People say universities vary in difficulty and so GPAs are not effective equalizers in comparing applicants. I was wondering if the same were true to the same severity in dental schools.
I think you'll find great difficulty in finding someone who's done more than one dental schooling to give a comparative record.
Nah, all that really matters is P/F vs numerical GPA. Schools with numerical GPA and/or high specialization rates/high admission stats will always bring in high caliber students who will naturally be competitive.
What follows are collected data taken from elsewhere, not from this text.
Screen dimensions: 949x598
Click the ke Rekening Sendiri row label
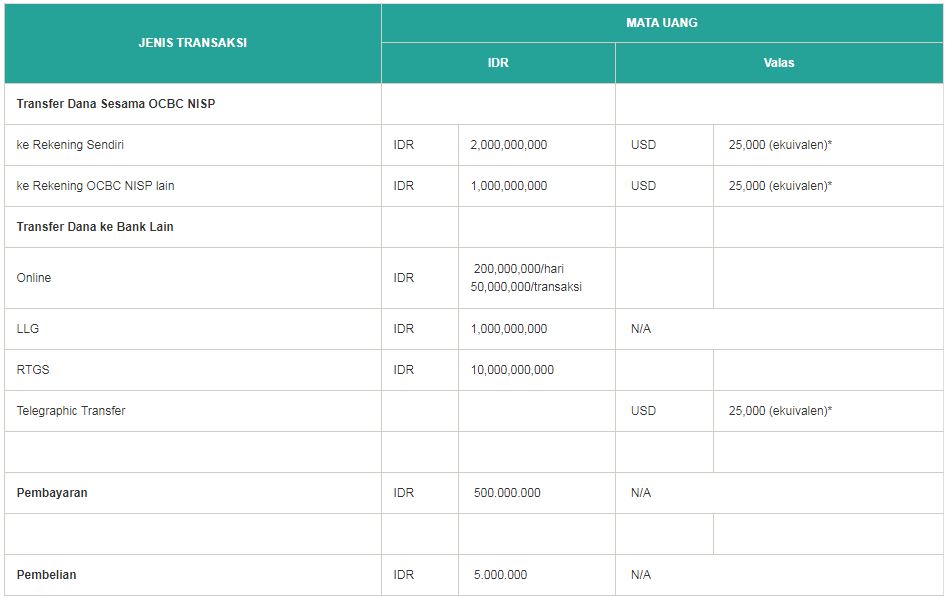69,145
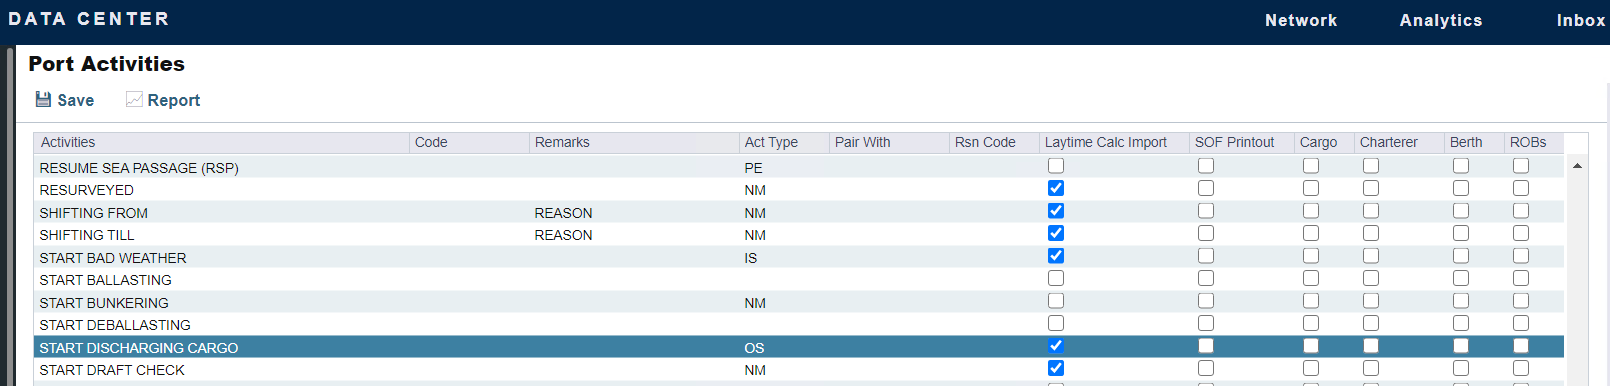Open the Analytics menu

click(1441, 20)
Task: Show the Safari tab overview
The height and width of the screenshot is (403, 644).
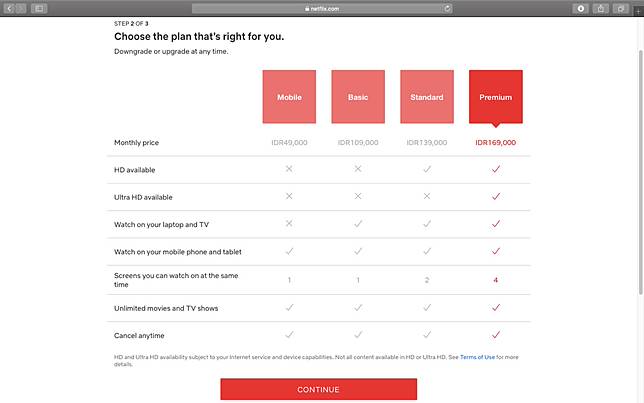Action: (x=620, y=8)
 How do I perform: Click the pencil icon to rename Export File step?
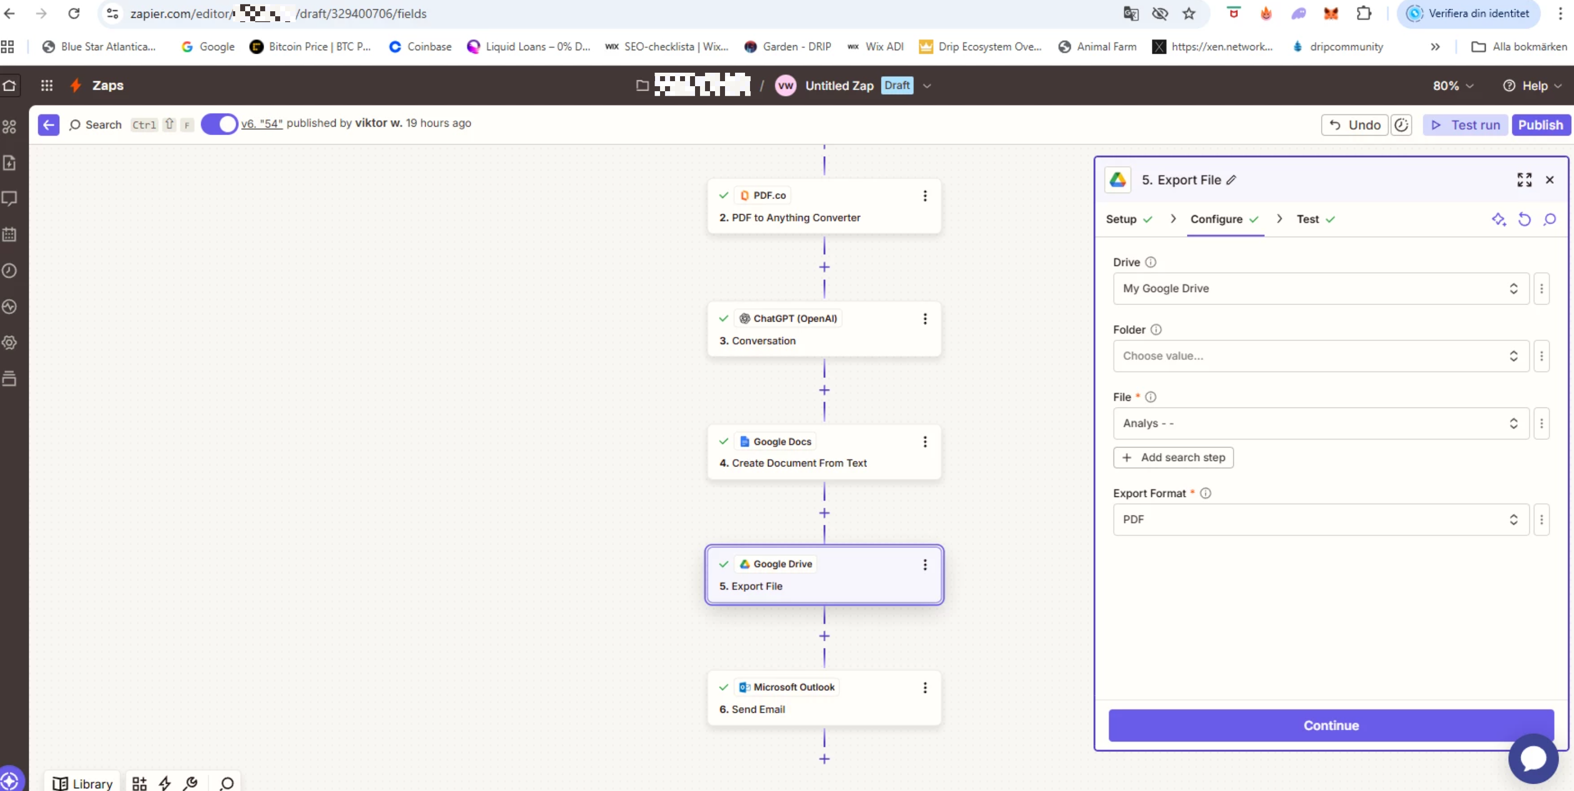point(1231,180)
As far as actual content, PBS, case based, clinical, etc. may vary, but not anywhere NEAR the undergrad disparity.
I think it's fairly obvious that earning a 3.8 GPA would be more difficult vs. simply passing or getting "honors." As far as individual courses, no one can tell you which schools are more difficult as I doubt anyone has sat through Gross Anatomy at two different dental schools (if you have, God bless your soul). I can tell you that the kids are Harvard told me they were never stressed b/c all they had to do was pass their courses and they didn't have class rank. I can tell you that I personally don't stress about school, but the people trying to get straight A's (95+) at my school are literally taking years off of their lives. Just enjoy the ride, my man. Everybody's a doctor in the end.
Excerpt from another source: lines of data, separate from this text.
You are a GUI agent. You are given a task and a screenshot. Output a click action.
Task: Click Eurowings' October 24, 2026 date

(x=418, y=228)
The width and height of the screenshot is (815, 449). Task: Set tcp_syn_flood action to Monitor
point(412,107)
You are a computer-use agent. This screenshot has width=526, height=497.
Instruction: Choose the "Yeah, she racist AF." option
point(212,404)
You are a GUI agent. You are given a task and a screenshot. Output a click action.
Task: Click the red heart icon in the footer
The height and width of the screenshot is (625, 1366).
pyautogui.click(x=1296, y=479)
Getting honors maybe. But a 3.8 at any school should be more difficult than simply passing.
I don't know about your school, but we don't get a whole lot of courses to pad a GPA when classes like Gross/Histo/Pharm are 8-credit courses graded on a 95+ A scale without a curve. Anyone who makes a 3.8 here worked for it.
I would think there would be a comparable amount of GPA-booster courses in the pass/fail/H program as there would be in the GPA-graded program, anyway.